> _RECORDS SHOWN_:

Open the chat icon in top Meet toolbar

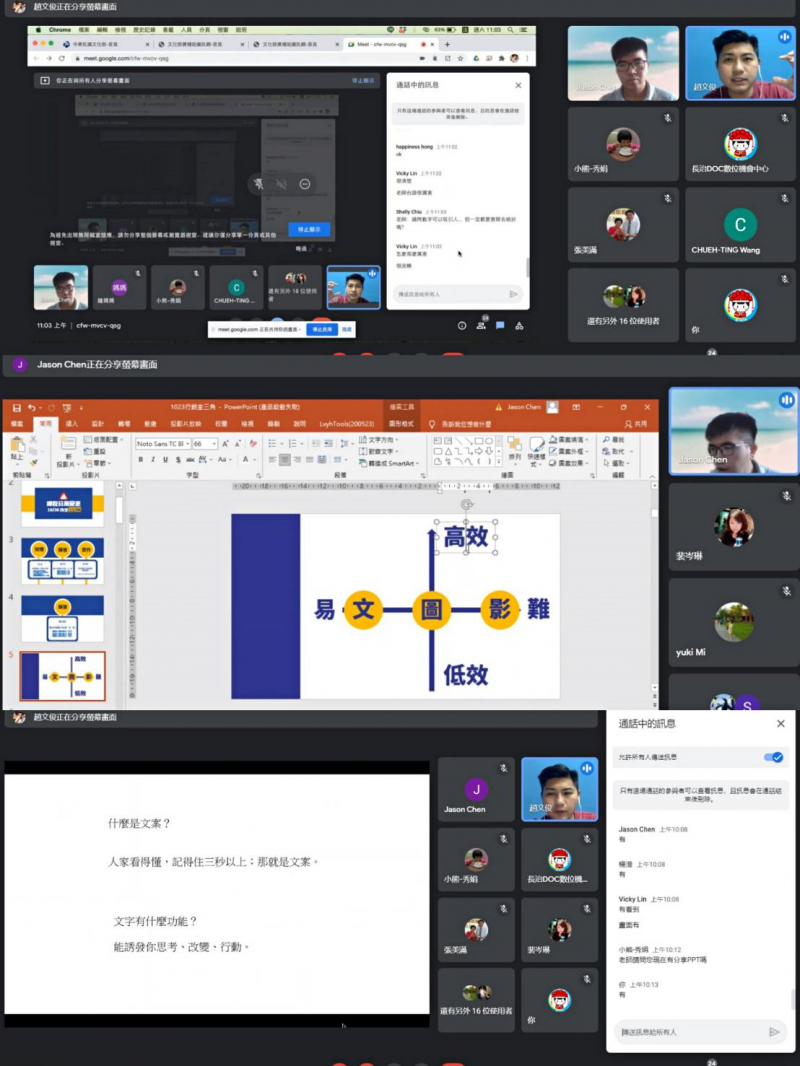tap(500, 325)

* * *

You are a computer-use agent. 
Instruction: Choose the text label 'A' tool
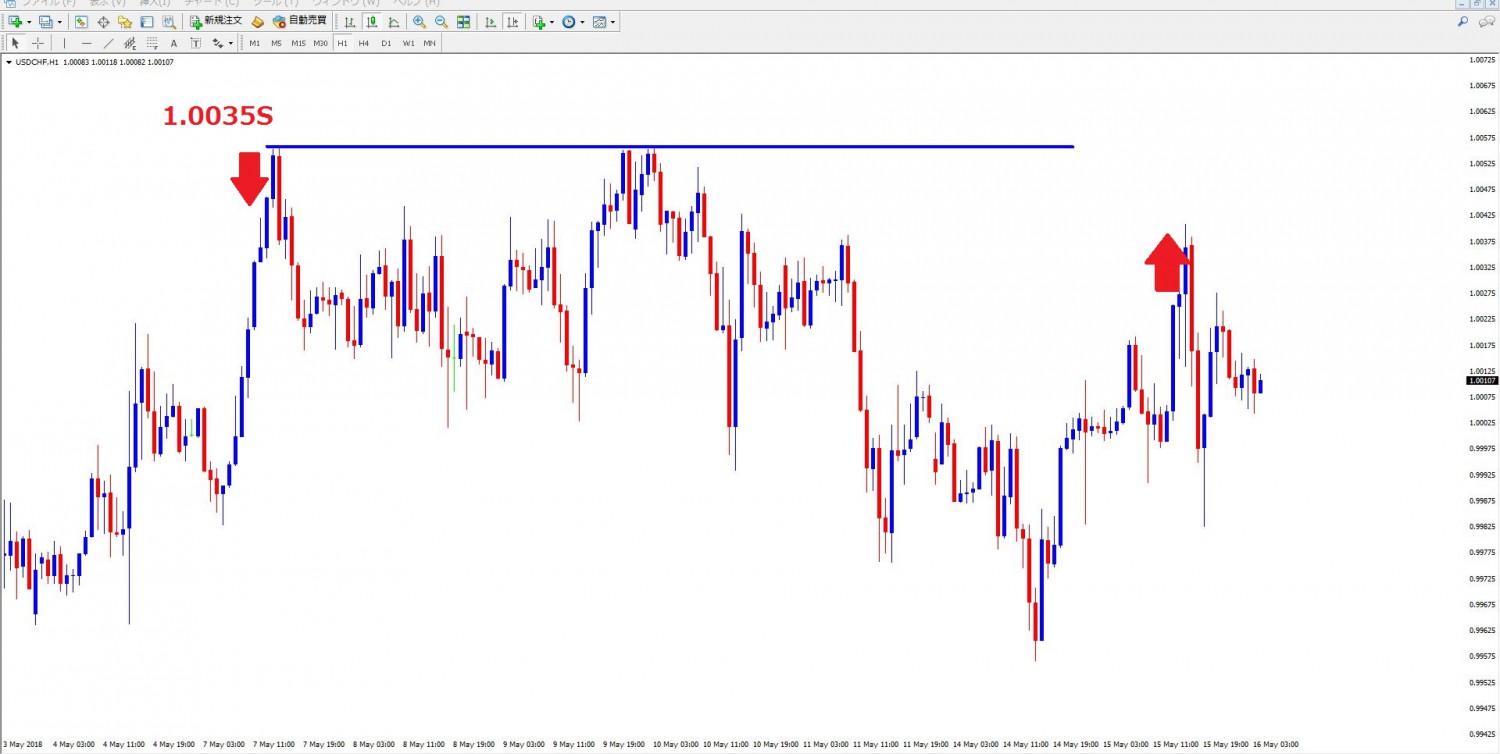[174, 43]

> _GOAL_:
Collect every line of the records above that contains the string "Instruction". Letter case must match.

> _SOLUTION TO THIS PROBLEM_:
Instruction: Choose the text label 'A' tool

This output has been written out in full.